Monsieur le président, madame la ministre, mes chers collègues, la proposition de loi de notre collègue Gérard Le Cam cible l’atténuation des inégalités de traitement entre communes par la disparition progressive des écarts de dotation de base par habitant, qui varient de 1 à 2 selon que l’on soit en présence d’une commune rurale ou d’une de nos plus importantes métropoles.
Certes, il existe des inégalités de traitement entre les communes rurales et urbaines, d’aucuns le reconnaissent. Cependant, il convient de relativiser, car il existe des communes rurales aux habitants aisés et des communes urbaines paupérisées.
Nonobstant, cette proposition de loi vise à augmenter les ressources de dotation globale de fonctionnement « part base » de la totalité des 32 929 communes de moins de 20 000 habitants pour un coût annuel estimé par le rapporteur à 889 millions d’euros. Louable intention, mais comment trouver le système juste, capable de garantir cette réelle égalité territoriale quand on sait que les auteurs de la proposition de loi veulent financer cette augmentation de base en dehors de la dotation globale de fonctionnement et de l’enveloppe normée pour éviter que les collectivités territoriales ne financent cette mesure et quand on sait également que le financement prévu, une augmentation de l’impôt sur les sociétés, ne semble guère envisageable dans un contexte de réduction des dépenses publiques, d’autant plus qu’il est déjà demandé aux collectivités de participer à cet effort de solidarité ? Nous voilà face à une sorte de quadrature du cercle !
Si le financement des dispositions prévues par la proposition de loi semble difficile à trouver, ce texte a néanmoins le grand mérite de poser, certes pour une énième fois, la question de la nécessaire réforme de la dotation globale de fonctionnement. L’exposé des motifs est d’ailleurs très révélateur : l’objectif est de doter les collectivités de moyens financiers leur permettant « d’agir au mieux des attentes et besoins ». Il ne pourra être atteint que par une remise à plat de la dotation globale de fonctionnement, la dotation de base n’étant « que le premier niveau des sources d’inégalité de traitement entre collectivités, les autres éléments de la DGF ne [faisant] que les accroître ».
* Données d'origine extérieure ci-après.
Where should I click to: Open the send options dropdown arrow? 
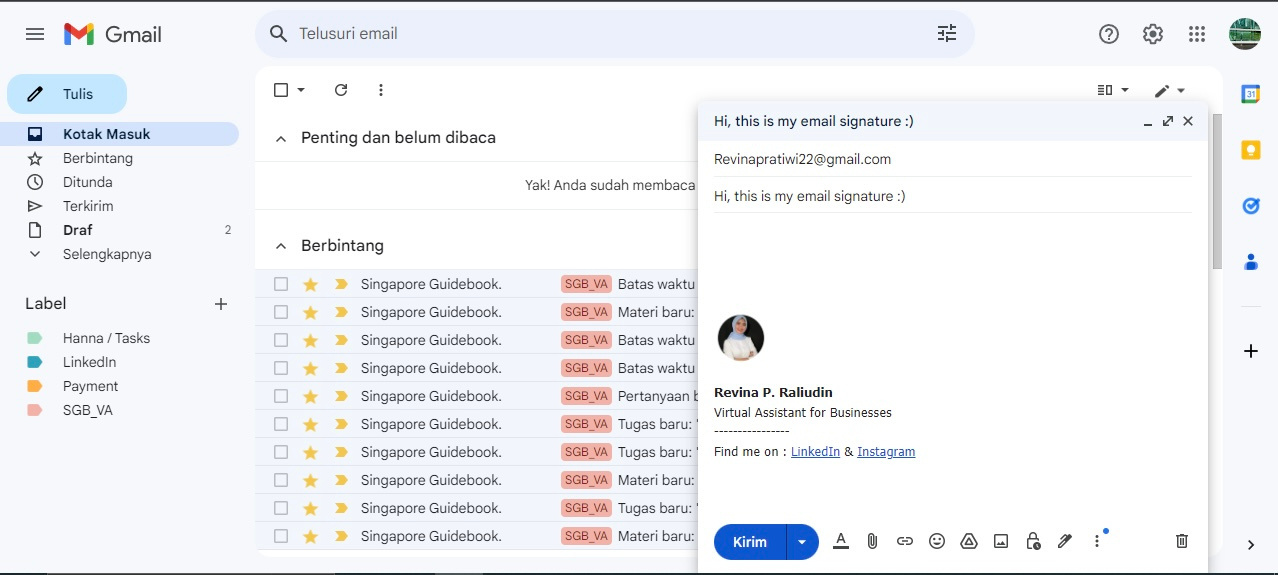tap(801, 542)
Je ne peux qu’approuver cette volonté de s’attaquer à ces inégalités de traitement et de vouloir les réduire, voire de les effacer par une « mesure de justice », pour reprendre les termes de l’exposé des motifs. Moi aussi, je réclame des mesures de justice à chaque exercice budgétaire, et ce depuis mon arrivée ici en 2008, pour les 22 communes de Guyane victimes de discrimination – le mot n’est pas trop fort – en matière de dotation globale de fonctionnement. En effet, en sus des inégalités de traitement qu’elles connaissent du fait de l’écart entre communes rurales et communes urbaines, puisque 18 d’entre elles ont moins de 2 000 habitants, elles perdent chaque année 44 millions d’euros de DGF en raison de mesures spécifiques prises uniquement à leur encontre.
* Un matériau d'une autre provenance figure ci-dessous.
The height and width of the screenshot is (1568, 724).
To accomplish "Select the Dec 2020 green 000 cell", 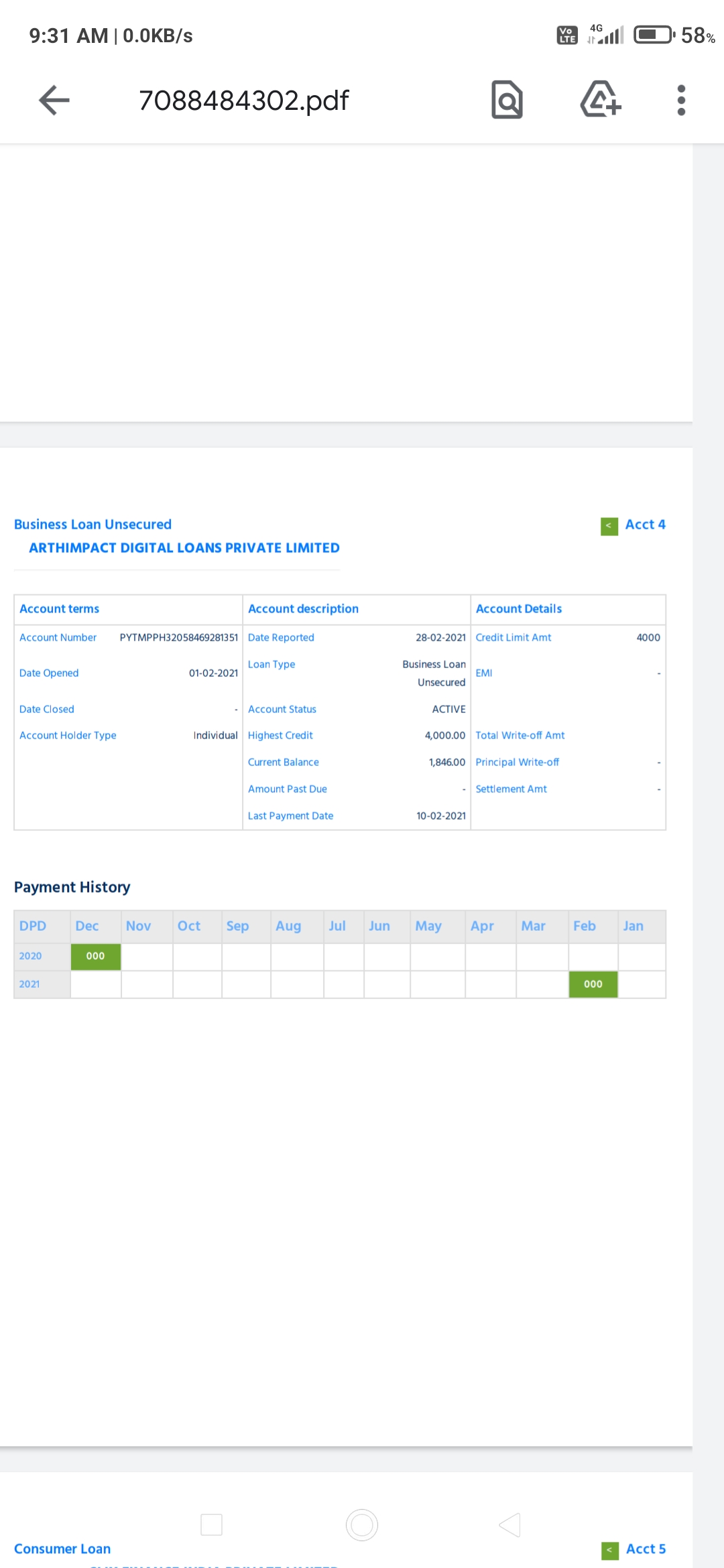I will tap(95, 956).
D’une part, ces communes perdent 27 millions d’euros, parce que l’État, au lieu de réajuster la dotation globale de fonctionnement du conseil général, a préféré prélever ce montant sur l’octroi de mer des communes, et ce depuis 1974. Les communes de Guyane sont les seules de toutes les communes des départements d’outre-mer à subir ce prélèvement. D’autre part, elles perdent 17 millions d’euros au titre de la dotation superficiaire en raison d’un plafonnement qui ne frappe que la Guyane, alors que cette dotation est majorée pour les communes de montagne en France métropolitaine.
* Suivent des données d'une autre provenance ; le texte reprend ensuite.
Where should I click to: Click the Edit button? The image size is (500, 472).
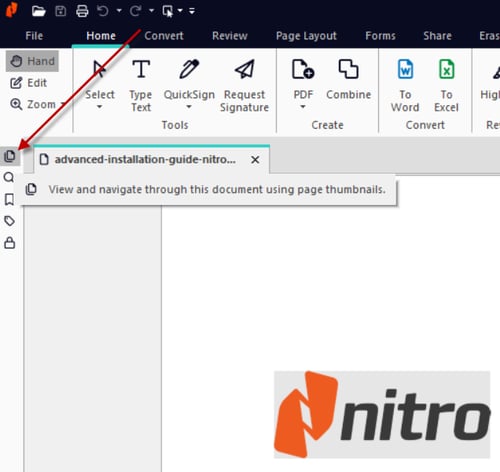point(29,83)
Est-il besoin d’indiquer que ces deux mesures pénalisent lourdement les communes de Guyane, en grand retard d’équipements face au taux de croissance démographique le plus dynamique des régions françaises, 3, 9 % ?
À toutes mes demandes de réparation de ces « injustices », on m’a jusqu’à présent opposé l’enveloppe normée, soit 44 millions d’euros à réaffecter aux communes de Guyane sur une enveloppe de concours financiers de l’État de 50, 5 milliards d’euros, soit 0, 008 %. N’est-ce pas une manière de botter en touche au regard de la modicité des sommes en jeu ?
Aussi, même si je partage l’idée d’une réforme de la dotation globale de fonctionnement, des dispositions immédiates, même partielles, devront être prises pour les communes de Guyane, si l’on veut éviter une catastrophe sociale.